Tuesday, July 19, 2011

1620 GARDENIA


For the first 10 years of my life my family lived in rented housing, first in apartments until I was about 6 years old, then in a rented house. Finally at age 10 our family bought the house above in Long Beach.

It originally sat on property three blocks south of where it ultimately landed. The Long Beach "bus barn" on Anaheim near Cherry Avenue needed to expand, and this house had to be moved. My father purchased it and had it moved to some empty property he owned. His intention was to fix it up and sell it, but when my mother saw it she insisted that it was the house of her dreams. Daddy acquiesced. It became "the house I grew up in" and will forever be what I think of when I reflect back on those days.

It was not a big house, but it did have a lot of rooms. It was two rooms wide. Across the front on the left side was a living room, behind that a dining room, and behind that a kitchen. On the back of the house abutting the kitchen was a room full of windows that we called a "sewing room" but which usually functioned as a bedroom. That room also had a door to the outside. On the right side of the house was a den, 2 bedrooms, a bathroom and on the back of that side was a tiny extra room that also was used for a bedroom. That room was just wide enough for a single bed and a walkway. I'd guess the house had about 1800 square feet to it. I always thought of it as a big house, but as I grew older and as time passed, I decided it really wasn't all that big. The rooms were not big, but I admit there were more of them than most houses had.

Years later after I moved away, I had occasion to drive by the old house, and I couldn't believe how much smaller the front yard was from what I remembered. But of course all my memories are from the time I was a young person, and everything seemed bigger then because I was smaller.

In talking this over with my sister a few years ago, we also agreed that the pots and pans mother had in the kitchen were all much smaller than we remembered them. The pot she used when she made stew was huge -- but somehow, like her cookie sheet, it grew much smaller over the years.

In reconnecting with old friends at our High School Reunion back in 2003, I learned that they all thought we lived in a huge house and that we were very rich. I was so suprised to hear that. I didn't think of our family in that way. But what I learned from them was this: many of them had come to California during the depression in search of work. They truly were poor. Although I had been in their houses when we were all in elementary school, I have no recollection of thinking they were poor, but in retrospect I can now see that compared to what they were still living in, our house would have seemed like a mansion.

As for my family being rich, we had a strange situation. My father was, as best as I can describe it, a promoter. He cultivated friends at the bank and in real estate, got loans and bought property, developed the property and sold it. He reinvested the money in other property, etc. He was always having mother sign on the next loan application. He needed an "image" as a successful businessman, so he drove a nice car and entertained at nice restaurants.

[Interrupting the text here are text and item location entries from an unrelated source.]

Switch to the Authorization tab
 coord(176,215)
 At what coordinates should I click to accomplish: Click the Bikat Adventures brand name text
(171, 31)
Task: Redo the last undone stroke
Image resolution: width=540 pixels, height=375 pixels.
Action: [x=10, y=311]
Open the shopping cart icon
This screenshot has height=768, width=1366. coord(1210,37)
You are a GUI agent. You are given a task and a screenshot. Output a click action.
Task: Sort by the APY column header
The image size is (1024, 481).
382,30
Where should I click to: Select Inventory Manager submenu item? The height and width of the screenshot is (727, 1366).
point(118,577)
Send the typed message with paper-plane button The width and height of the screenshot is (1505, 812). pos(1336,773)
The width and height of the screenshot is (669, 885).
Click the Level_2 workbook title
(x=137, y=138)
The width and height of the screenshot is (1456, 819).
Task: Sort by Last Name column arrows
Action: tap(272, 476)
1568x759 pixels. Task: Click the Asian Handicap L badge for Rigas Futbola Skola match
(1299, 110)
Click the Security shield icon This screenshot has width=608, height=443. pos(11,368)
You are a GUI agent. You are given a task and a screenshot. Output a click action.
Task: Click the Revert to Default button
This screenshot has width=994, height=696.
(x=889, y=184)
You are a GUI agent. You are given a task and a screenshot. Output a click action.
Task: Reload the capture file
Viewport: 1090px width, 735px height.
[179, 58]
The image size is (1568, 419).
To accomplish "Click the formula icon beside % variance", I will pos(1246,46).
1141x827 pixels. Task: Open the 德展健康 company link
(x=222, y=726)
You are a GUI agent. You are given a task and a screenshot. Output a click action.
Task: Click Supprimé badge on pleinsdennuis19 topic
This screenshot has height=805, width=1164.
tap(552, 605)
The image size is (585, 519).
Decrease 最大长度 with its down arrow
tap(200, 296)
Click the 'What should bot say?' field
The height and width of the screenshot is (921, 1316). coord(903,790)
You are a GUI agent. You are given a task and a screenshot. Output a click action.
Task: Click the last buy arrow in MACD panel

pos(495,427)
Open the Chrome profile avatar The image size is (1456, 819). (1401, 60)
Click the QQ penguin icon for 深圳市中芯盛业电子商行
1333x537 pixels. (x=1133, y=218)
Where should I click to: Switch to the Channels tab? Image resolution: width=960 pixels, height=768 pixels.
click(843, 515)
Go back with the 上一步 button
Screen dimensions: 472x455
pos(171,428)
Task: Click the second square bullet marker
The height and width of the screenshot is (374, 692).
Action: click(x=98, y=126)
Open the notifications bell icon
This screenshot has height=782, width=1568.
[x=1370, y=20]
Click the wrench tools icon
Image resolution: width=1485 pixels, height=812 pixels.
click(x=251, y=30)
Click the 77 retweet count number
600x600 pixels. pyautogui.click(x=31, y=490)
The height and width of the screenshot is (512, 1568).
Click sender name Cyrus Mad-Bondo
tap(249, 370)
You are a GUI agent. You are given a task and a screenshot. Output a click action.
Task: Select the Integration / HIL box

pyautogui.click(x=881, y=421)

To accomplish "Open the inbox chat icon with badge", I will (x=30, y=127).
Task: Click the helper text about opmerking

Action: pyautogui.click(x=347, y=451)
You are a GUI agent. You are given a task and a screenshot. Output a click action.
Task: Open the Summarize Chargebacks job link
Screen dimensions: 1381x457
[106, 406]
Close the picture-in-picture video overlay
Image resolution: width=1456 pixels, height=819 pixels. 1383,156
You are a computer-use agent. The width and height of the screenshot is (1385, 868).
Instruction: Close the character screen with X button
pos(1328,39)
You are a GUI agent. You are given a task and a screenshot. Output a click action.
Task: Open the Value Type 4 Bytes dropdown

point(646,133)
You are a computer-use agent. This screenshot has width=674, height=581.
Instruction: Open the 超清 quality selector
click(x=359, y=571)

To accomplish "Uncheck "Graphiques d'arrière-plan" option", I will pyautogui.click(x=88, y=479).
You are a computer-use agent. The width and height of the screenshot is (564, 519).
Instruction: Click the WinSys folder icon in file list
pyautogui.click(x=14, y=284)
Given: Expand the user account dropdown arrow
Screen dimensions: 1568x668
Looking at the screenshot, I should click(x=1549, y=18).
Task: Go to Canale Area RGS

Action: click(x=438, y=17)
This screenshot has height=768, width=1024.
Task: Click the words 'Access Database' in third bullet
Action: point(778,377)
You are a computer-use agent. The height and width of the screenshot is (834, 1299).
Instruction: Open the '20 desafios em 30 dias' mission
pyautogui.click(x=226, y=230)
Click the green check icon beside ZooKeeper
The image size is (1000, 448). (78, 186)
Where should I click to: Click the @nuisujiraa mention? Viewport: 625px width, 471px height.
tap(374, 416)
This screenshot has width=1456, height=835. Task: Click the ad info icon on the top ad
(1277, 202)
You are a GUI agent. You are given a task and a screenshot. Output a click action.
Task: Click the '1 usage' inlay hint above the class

My mother, on the other hand, never was able to emotionally move out of the depression. All she ever wanted was for Daddy to get a job with a regular paycheck. She lived as if another depression was right around the corner. Dad would buy her a beautiful dress, and she would return it to the store and buy two house dresses. She never allowed my sister and me to buy any "name" apparel. We had to buy the cheaper "knock-offs" (although we didn't call them that in those days.) Mother was frugal and worried; Dad was generous in his spending and spent hours at the table "figuring" -- which was, according to our mother, him trying to figure out what he was going to use for money the next week! He always owed money but always made money, too. Mother always felt there was NO money.

After my sister and I married and went out on our own, the folks upgraded to a different house, but they didn't do it deliberately. One day one of dad's co-horts called to say there was a nice house for sale in Belmont Heights that he thought would be a good investment for dad. Dad bought it sight unseen. That was a good part of town and Dad figured he could make money on that house. Again, when my mother saw it, she said she'd updated her dream and THIS was now the house of her dreams. Again, Dad acquiesced. Dad had no idea that all the furniture in the house came with the sale, so my folks ended up with a lovely house, beautifully furnished.

That is the house my children remember as "Maa-Maa's (Grandma's) house. I have no emotional investment in that house whatsoever. It was nice, but in my heart nothing could be as good as the Gardenia avenue house.

I had always hoped to be able to go back to that old house and take a look through it. As it happened, it was for sale a year or two ago, and online there were photographs of all the rooms. I looked at them, but was horrified to see that not one of them looked like the room I grew up in. Each room had been modified to some extent. I decided it was just as well that I let sleeping dogs lie. The real rooms in that house only exist in my memory, along with all the fun and the warmth and the good times.

So I occasionally look at the photo above and re-affirm that it was surely the best house in the whole world for a girl to grow up in, size and value notwithstanding!

1 comment:

Olga said...

Isn't it funny how things just shrink like that? It looks like a lovely house to have grown up in.